Entretien d'embauche : les attitudes qui inspirent confiance aux recruteurs

Un recrutement est un enjeu important pour un employeur et il comporte toujours des risques. C’est pour ça que les professionnels des RH ont besoin d’être rassurés en entretien d’embauche. Quelles sont les attitudes qui les tranquillisent ? Quels comportements permettent de gagner leur confiance ? La réponse en six exemples.

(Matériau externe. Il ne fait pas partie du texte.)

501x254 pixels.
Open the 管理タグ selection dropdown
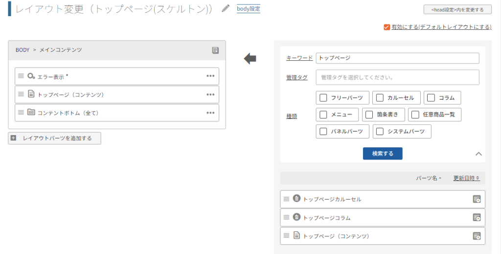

1 Choisir le bon dress code


La tenue vestimentaire apparaît parfois secondaire aux yeux des candidats, pourtant, elle a son importance en entretien d’embauche. « C’est une marque de respect », estime Laurent Silvestri, dirigeant d’OpenIP. Les recruteurs font naturellement plus facilement confiance aux candidats qui savent revêtir un look adapté à l’entreprise. Miser sur la sobriété est toujours un bon choix : un costume sombre pour les hommes et un tailleur pour les femmes, en particulier dans le secteur de la finance, de la banque et de l’IT.
"Pour inspirer confiance à son interlocuteur, il faut montrer que vous êtes capable de vous projeter dans le poste et, a fortiori, dans la future équipe de travail."
                                       

2 Avoir du recul


La connaissance de soi est une qualité que Franck Coppola aime retrouver chez les candidats qu’il reçoit en entretien. « J’apprécie lorsque les candidats qui ont passé notre test technique sont réalistes sur leurs forces et leurs faiblesses », explique le dirigeant de la société Hexaglobe. Ceux qui réussissent à prendre du recul sur les outils qu’ils utilisent gagnent également des points. « Dans notre secteur, il est primordial de connaître les avantages et les inconvénients de chaque langage de programmation et de savoir dans quelles situations en privilégier un plutôt qu’un autre. »
 

3 Préparer une présentation structurée


Rares sont les candidats à arriver en entretien d’embauche avec une présentation de leur parcours bien ficelée. Dommage, car c’est justement à cette étape que votre interlocuteur se fait une première idée du sérieux de votre démarche. Pour montrer au recruteur que vous connaissez ses attentes, « il est intéressant d’orienter sa présentation vers ses réalisations, ses résultats et de la terminer avec une phrase de bilan qui met en avant l’intérêt de vos expériences avec le poste que vous visez », explique Pierre-Yves Grangier, directeur de Michael Page Commercial.
 

4 Adopter une attitude proactive


Un entretien de recrutement n’est pas un interrogatoire, rappelle Pierre-Yves Grangier. « Le candidat ne doit pas se contenter de répondre aux questions qu’on lui pose. D’autant que ce sont souvent des questions ouvertes. Charge au candidat d’élargir ses réponses sur des informations factuelles : les réalisations qu’il a menées ou les objectifs qu’il a atteints », explique-t-il. Plutôt que de rester les bras croisés à attendre que le recruteur vous assaille de questions, soyez acteur de la rencontre et « optez pour une approche participative », conseille Pierre-Yves Grangier.
 

5 Faire preuve d’humilité


 « Un candidat qui fait preuve d’humilité en expliquant qu’il est perfectible, qu’il a beaucoup de choses à apprendre et qu’il est prêt à le faire, retiendra mon attention en entretien », explique Laurent Silvestri. Plutôt que d’essayer de convaincre un recruteur avec un discours uniquement axé sur vos forces, faites preuve de simplicité en précisant que vous cherchez à vous améliorer « et que vous savez vous remettre en question ».
 

6 Poser des questions


Un candidat qui termine un entretien d’embauche en posant des questions pertinentes à propos de l’entreprise ou du poste, gagne des points. « De même qu’un profil qui interroge un recruteur sur la suite du processus de recrutement ou sur les dispositifs d’intégration prévus en entreprise », souligne Pierre-Yves Grangier. Pour inspirer confiance à son interlocuteur, il n’y a pas de secret : il faut montrer que vous êtes capable de vous projeter dans le poste et, a fortiori, dans la future équipe de travail.
 

Les recruteurs ont peur de se tromper car…


 
 
Ça coûte cher. Une erreur de casting peut mettre les comptes d’une entreprise dans le rouge. Vitamin T, une agence américaine spécialisée dans les RH, a évalué à environ 39 000 euros le montant des dommages liés à un mauvais recrutement.
 
Ça intensifie le rythme de travail. Les équipes en poste assument généralement une charge de travail accrue en attendant l’arrivée d’un nouveau collaborateur ou la réorganisation du service.
 
Ça altère l’image de l’entreprise. Lorsqu’il est soutenu, le turnover ne passe pas inaperçu, notamment auprès des clients de l’entreprise, qui peuvent voir d’un mauvais œil les nombreux changements d’interlocuteurs.